-- WHAT TO DO --
Continue the news report on Michigan's coronavirus cases and deaths from the point where it stops.
--- EXCERPTED PASSAGE Enclosed Below ---
GRAND RAPIDS, Mich. (WOOD) — Michigan has reported 3,676 more confirmed cases of coronavirus and 105 more related deaths.
Of the 105 deaths reported Tuesday, 48 were discovered during a review of death certificates to find any that had not already been reported to the state.
In all, Michigan has now had 829,520 confirmed cases of the virus since it was first detected here in March 2020 and recorded 17,429 related deaths.
There are 44 new cases across the Upper Peninsula. Delta County had 16 and Marquette had 13. All other counties have single digits, except for Alger, Gogebic, and Ontonagon Counties, which had none.
On Monday, labs tested 33,848 samples for the virus and 4,637, or 13.7%, were positive. The number of positive tests is not the same as the number of new cases because people may be tested more than once. Additionally, testing numbers are from a single calendar date, while the number of new cases lists the increase since the last time the state compiled the data; these two time frames do not match up precisely.
Kent County reported three more deaths, bringing its total to 721, and 249 more cases for a total of 63,019 since the start of the pandemic.
Several other West Michigan counties also recorded additional deaths:
- Barry County: One more for 57 total; 4,846 total confirmed cases since March 2020.
- Berrien County: Two more deaths for 248 total; 13,073 total cases.
--- End of Enclosed EXCERPTED PASSAGE ---
--- DATA RECORDS Enclosed Below ---
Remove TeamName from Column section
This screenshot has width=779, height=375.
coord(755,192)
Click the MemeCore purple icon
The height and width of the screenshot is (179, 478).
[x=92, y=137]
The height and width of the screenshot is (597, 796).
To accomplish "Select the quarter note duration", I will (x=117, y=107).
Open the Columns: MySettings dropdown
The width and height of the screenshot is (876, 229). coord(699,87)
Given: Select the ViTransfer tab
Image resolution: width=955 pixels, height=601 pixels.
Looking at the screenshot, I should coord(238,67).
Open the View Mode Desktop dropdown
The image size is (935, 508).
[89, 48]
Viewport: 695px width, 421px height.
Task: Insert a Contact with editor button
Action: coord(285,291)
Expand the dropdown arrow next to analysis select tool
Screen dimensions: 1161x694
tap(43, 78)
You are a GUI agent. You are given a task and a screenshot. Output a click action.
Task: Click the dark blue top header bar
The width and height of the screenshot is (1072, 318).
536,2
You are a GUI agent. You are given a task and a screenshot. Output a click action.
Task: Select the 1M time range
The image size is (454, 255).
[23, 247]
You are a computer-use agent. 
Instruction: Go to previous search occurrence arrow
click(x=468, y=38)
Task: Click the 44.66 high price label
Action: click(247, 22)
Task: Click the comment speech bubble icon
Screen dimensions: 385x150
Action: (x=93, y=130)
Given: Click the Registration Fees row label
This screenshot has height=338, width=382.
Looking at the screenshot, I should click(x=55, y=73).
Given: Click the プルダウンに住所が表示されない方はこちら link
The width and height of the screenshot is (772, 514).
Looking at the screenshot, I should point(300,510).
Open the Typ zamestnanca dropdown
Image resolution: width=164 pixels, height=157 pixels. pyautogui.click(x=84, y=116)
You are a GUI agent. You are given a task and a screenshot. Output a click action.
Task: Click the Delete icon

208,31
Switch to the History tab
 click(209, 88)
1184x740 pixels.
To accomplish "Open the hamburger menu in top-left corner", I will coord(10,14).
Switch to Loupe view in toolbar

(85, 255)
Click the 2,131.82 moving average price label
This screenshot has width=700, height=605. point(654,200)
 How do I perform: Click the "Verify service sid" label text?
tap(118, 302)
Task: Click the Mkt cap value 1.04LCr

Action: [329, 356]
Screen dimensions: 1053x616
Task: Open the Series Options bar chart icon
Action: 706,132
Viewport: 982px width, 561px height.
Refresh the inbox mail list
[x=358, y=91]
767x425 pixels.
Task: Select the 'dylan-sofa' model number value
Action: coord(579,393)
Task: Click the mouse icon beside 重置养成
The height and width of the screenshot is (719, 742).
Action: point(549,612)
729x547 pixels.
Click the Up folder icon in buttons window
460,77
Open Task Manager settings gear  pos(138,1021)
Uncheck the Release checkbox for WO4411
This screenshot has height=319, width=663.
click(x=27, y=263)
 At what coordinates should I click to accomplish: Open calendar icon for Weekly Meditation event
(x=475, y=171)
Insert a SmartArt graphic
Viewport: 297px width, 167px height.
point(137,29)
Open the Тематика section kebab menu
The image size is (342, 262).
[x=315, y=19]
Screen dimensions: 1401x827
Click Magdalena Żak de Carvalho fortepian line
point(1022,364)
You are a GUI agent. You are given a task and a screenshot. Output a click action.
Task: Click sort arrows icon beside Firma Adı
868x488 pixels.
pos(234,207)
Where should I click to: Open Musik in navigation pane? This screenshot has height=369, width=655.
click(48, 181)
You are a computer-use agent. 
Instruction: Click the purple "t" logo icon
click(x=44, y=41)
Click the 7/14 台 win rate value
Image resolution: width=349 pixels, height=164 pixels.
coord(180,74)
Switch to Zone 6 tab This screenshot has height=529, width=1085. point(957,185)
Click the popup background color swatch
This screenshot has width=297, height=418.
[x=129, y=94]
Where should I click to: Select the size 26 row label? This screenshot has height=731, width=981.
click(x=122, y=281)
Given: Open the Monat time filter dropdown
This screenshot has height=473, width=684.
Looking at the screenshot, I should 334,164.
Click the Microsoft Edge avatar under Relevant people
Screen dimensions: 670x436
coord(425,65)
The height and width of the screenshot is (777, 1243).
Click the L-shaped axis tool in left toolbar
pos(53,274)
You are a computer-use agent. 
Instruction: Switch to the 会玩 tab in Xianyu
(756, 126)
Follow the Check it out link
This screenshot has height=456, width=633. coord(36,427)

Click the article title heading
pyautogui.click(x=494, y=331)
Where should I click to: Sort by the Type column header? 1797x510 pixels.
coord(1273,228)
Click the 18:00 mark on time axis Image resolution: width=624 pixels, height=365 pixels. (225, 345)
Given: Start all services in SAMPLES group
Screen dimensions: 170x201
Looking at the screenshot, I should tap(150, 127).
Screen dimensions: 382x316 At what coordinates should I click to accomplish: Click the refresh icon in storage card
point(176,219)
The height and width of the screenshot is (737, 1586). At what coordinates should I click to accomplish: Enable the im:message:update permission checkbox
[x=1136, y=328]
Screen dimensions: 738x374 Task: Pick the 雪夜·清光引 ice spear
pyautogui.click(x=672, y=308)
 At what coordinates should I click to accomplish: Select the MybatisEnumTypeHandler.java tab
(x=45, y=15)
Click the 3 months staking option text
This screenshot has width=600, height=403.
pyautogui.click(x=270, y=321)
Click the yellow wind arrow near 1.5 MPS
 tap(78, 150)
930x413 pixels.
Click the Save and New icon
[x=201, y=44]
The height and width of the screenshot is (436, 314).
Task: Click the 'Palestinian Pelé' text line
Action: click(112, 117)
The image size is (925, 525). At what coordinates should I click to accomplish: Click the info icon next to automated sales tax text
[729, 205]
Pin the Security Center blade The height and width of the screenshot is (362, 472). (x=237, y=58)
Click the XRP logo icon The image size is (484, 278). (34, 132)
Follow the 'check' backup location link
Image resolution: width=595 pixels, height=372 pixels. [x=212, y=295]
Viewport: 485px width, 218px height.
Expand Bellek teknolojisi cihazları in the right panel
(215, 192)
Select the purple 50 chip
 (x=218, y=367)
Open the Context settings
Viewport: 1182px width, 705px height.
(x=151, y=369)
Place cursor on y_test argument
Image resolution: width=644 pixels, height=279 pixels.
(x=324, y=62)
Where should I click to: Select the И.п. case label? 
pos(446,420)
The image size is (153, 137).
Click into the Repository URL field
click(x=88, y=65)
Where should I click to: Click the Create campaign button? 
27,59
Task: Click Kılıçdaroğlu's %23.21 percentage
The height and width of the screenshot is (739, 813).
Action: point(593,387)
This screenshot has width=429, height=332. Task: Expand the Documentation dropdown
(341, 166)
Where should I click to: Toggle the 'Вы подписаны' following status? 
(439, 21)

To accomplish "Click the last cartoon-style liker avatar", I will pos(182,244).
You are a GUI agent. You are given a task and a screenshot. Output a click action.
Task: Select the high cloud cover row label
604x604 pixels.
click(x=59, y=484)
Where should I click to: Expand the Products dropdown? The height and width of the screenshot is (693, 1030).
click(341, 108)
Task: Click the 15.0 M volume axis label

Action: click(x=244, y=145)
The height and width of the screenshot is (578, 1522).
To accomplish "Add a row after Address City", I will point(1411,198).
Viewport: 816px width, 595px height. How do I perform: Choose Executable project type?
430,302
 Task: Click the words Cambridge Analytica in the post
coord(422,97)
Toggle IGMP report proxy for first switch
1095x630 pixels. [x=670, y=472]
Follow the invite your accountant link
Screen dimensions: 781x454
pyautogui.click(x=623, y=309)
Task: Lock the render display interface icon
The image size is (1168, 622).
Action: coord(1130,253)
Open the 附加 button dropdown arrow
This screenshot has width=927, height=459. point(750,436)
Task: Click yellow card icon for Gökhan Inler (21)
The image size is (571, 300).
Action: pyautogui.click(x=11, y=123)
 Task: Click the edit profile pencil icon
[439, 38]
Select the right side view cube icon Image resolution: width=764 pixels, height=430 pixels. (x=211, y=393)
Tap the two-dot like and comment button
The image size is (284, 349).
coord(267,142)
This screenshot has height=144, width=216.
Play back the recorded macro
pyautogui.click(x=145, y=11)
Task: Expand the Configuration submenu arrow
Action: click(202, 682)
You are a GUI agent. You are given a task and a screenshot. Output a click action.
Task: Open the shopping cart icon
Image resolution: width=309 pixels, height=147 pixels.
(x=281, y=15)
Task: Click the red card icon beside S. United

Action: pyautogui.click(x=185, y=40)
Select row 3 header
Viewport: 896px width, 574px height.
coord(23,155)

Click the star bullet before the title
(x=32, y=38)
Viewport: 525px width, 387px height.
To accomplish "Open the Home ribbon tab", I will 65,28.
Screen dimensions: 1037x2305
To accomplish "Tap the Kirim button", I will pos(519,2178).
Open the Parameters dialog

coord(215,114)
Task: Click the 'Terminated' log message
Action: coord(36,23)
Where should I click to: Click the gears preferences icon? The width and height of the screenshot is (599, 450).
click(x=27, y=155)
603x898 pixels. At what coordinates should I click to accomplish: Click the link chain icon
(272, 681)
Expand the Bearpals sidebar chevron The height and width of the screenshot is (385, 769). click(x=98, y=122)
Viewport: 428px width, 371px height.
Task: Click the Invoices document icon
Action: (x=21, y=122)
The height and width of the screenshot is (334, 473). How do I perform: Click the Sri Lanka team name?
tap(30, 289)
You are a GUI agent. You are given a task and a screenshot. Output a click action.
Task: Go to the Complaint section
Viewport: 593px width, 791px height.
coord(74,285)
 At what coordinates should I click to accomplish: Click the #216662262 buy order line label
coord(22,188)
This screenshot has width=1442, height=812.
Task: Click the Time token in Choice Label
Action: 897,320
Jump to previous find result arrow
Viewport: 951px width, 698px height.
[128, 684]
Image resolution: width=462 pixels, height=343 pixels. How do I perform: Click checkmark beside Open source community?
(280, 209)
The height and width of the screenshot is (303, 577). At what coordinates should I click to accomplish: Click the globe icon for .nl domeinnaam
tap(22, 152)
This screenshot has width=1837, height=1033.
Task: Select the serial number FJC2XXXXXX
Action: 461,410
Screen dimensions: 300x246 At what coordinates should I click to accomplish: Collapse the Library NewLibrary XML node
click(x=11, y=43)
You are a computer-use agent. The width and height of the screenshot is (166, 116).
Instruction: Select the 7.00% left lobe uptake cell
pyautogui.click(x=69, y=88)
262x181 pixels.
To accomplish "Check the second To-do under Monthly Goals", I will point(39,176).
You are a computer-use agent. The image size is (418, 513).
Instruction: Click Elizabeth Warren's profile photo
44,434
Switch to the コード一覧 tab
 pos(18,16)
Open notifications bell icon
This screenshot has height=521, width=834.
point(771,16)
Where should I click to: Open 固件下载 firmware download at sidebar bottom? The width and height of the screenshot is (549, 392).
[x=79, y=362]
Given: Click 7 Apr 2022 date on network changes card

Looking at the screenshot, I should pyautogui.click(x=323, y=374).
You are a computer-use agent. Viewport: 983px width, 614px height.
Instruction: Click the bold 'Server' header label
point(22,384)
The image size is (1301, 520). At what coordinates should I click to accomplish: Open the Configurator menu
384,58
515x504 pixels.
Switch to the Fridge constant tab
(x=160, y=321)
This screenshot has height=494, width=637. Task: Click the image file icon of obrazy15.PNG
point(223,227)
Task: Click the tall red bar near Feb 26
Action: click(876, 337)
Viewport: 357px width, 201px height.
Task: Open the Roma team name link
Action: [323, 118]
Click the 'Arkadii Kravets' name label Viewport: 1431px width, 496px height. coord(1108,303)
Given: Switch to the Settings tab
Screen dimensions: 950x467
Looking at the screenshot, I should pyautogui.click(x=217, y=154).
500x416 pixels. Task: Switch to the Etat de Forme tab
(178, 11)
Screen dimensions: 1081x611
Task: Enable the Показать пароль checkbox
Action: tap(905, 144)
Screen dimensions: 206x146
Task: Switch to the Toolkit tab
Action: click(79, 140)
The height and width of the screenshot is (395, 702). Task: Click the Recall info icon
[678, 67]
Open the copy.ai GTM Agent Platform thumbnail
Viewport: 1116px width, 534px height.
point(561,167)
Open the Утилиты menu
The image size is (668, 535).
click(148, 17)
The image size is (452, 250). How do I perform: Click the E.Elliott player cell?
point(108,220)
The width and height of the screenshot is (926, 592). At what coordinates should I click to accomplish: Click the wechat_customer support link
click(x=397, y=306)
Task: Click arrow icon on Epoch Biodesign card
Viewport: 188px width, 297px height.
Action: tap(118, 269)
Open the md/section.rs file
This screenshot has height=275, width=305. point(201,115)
--- End of Enclosed DATA RECORDS ---
-- RESPONSE TO THE EXERCISE --
- Calhoun County: Two more deaths for 251 total; 11,291 total cases.
- Cass County: One more death for 68 total; 4,550 total cases.
- Kalamazoo County: Two more deaths for 313 total; 18,553 total cases.
- Montcalm County: Two more deaths for 97 total; 4,792 total cases.
- Muskegon County: Three more deaths for 316 total; 13,575 total cases.
- St. Joseph County: One more death for 88 total; 5,076 total cases.
- Van Buren County: One more death for 99 total; 6,200 total cases.
Wayne County, hit hardest by the virus, recorded 26 more deaths, bringing its total to 4,305, and confirmed 680 more cases for a total of 141,088. Oakland County has had 95,299 cases (510 more than the previous day) and 2,055 deaths (four more). Macomb County has had 86,052 cases (383 more) and 2,076 deaths (14 more).
The state on Monday added 42 more schools to its list of outbreaks at K-12 schools, colleges and universities, bringing the total number it is tracking at such institutions to 305. The largest of the new outbreaks is at Three Rivers High School and includes 28 students. That outbreak caused the high school to go virtual starting late last week, and put sports on hold.
Statewide virus metrics, though still poor, are now getting better. The seven-day average of the test positivity rate is now below 14% for the first time since late March, though it remains more than four times higher than the 3% threshold public health officials look for to show community spread is controlled. The average case rate appears to be firmly on the downtrend after peaking April 12. Though more than 3,000 adults remain hospitalized with the virus, the confirmed inpatient census has been on the decline for a week.
The rate of daily deaths, a lagging metric, continues to grow, with the seven-day average now around 60.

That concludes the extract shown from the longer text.